# [What you need to do]
Look through the data below. Pick out the lines holding the string "with".

# [Input data]
==============================

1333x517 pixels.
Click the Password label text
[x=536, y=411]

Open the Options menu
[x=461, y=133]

==============================

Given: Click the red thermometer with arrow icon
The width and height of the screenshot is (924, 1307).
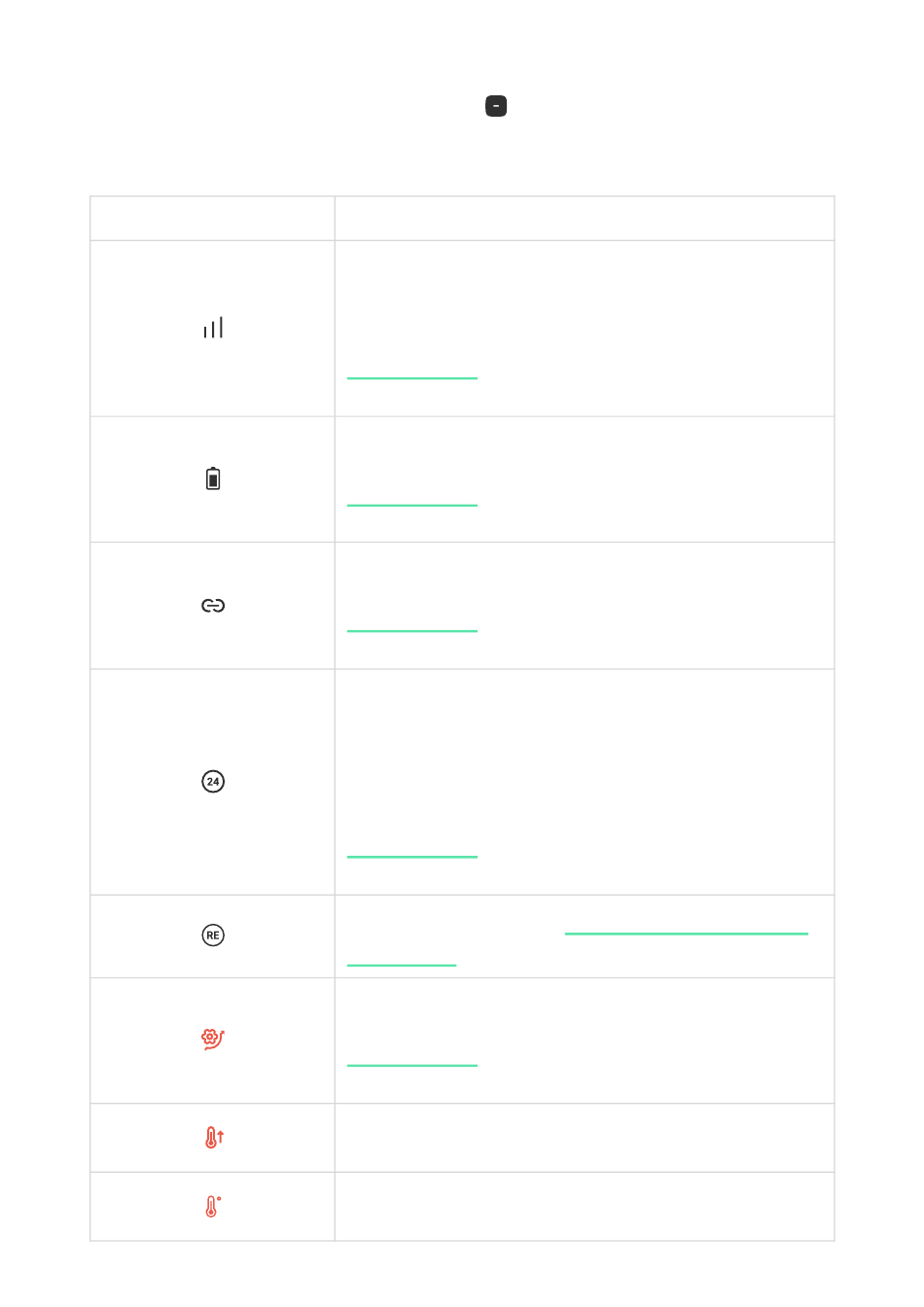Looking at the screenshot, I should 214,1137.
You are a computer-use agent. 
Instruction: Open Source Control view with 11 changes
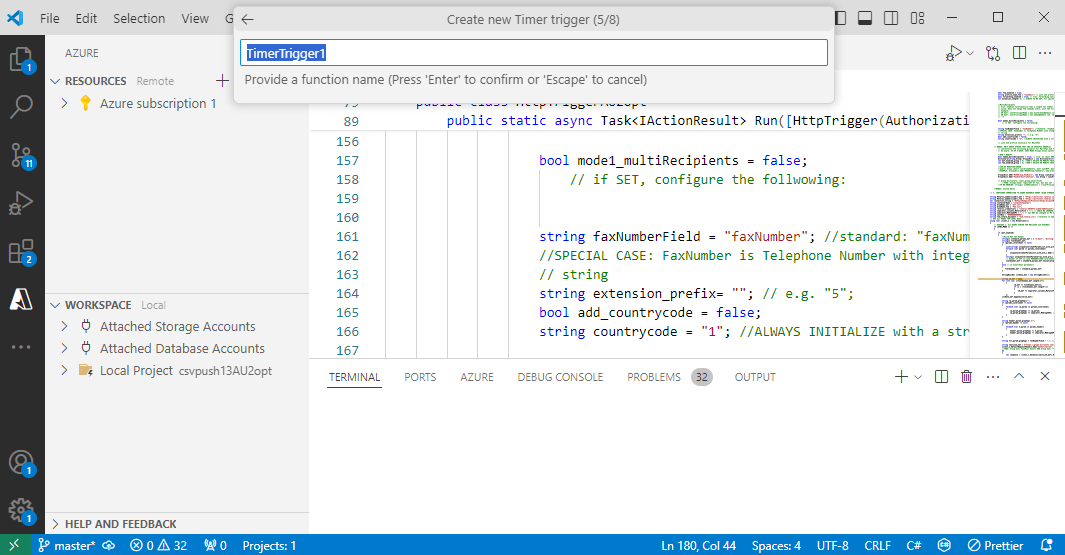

==============================

# [Reply]
Given: Click the red thermometer with arrow icon
Instruction: Open Source Control view with 11 changes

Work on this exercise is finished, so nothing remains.